Since the museum opened last spring, the Franklin Square Historical Society has only offered private tours to local schools and society members, but starting next month, members of the public will be able to stop in to see the hamlet’s rich history on full display.

Starting Feb. 5, the museum will be open to the community on the first Sunday of every month from 2 to 4 p.m., said Bill Youngfert, treasurer of the historical society.

“In the past, we took phone calls and appointments, and I would be here waiting for people,” Youngfert said. “It worked, but there were many times when I’d be sitting here waiting, and no one would show up — we’re all volunteers, so the board decided at our last board meeting that we should set up a time we’ll be open and anybody can come in.”

The museum has been in the works for over two decades. When the historical society was founded in 1976, it began collecting hundreds of donations, which included everything from German antiques to local veterans’ military uniforms to vintage classroom desks to family heirlooms.

As the collection grew, the next step was to find a place to store and showcase it.
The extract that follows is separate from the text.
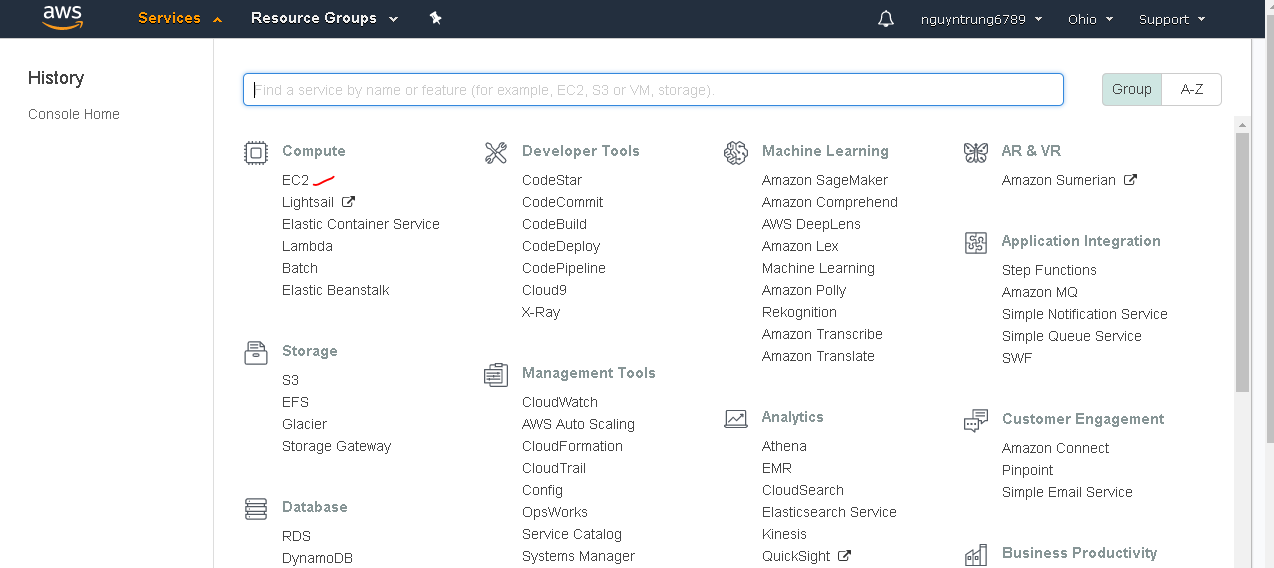This screenshot has height=568, width=1274.
Task: Click the Compute chip icon
Action: (x=256, y=152)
With permission from the Town of Hempstead, the historical society designed a museum in 2000, and built it on Naple Avenue, near Rath Park.
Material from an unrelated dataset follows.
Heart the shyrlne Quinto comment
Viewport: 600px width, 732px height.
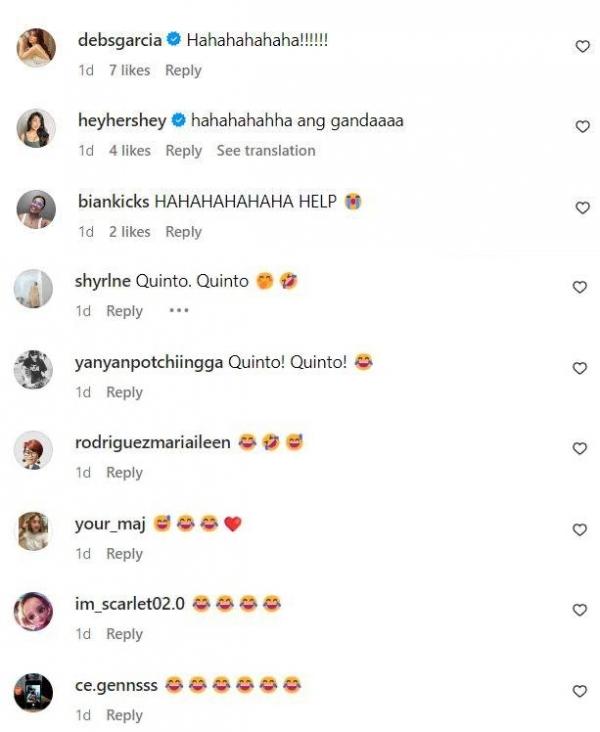579,287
Paul van Wie, the hamlet’s historian and a former president of the historical society, grew up in town and got to know many local families. As a student, he began collecting historical items, some from people who had lived in Franklin Square in the 1800s.

“I think that this museum is one of the few museum that has been built on Long Island in a community from scratch in recent times,” van Wie said. “The people of Franklin Square have been very, very generous in making donations of objects — every resident who has come into the museum has been so happy, proud and impressed.”

Van Wie added that historical society members raised all the money for the building themselves. They began collecting money in 1993, and donors who contributed a certain amount were promised a plaque with their name on the wall when the museum was finished.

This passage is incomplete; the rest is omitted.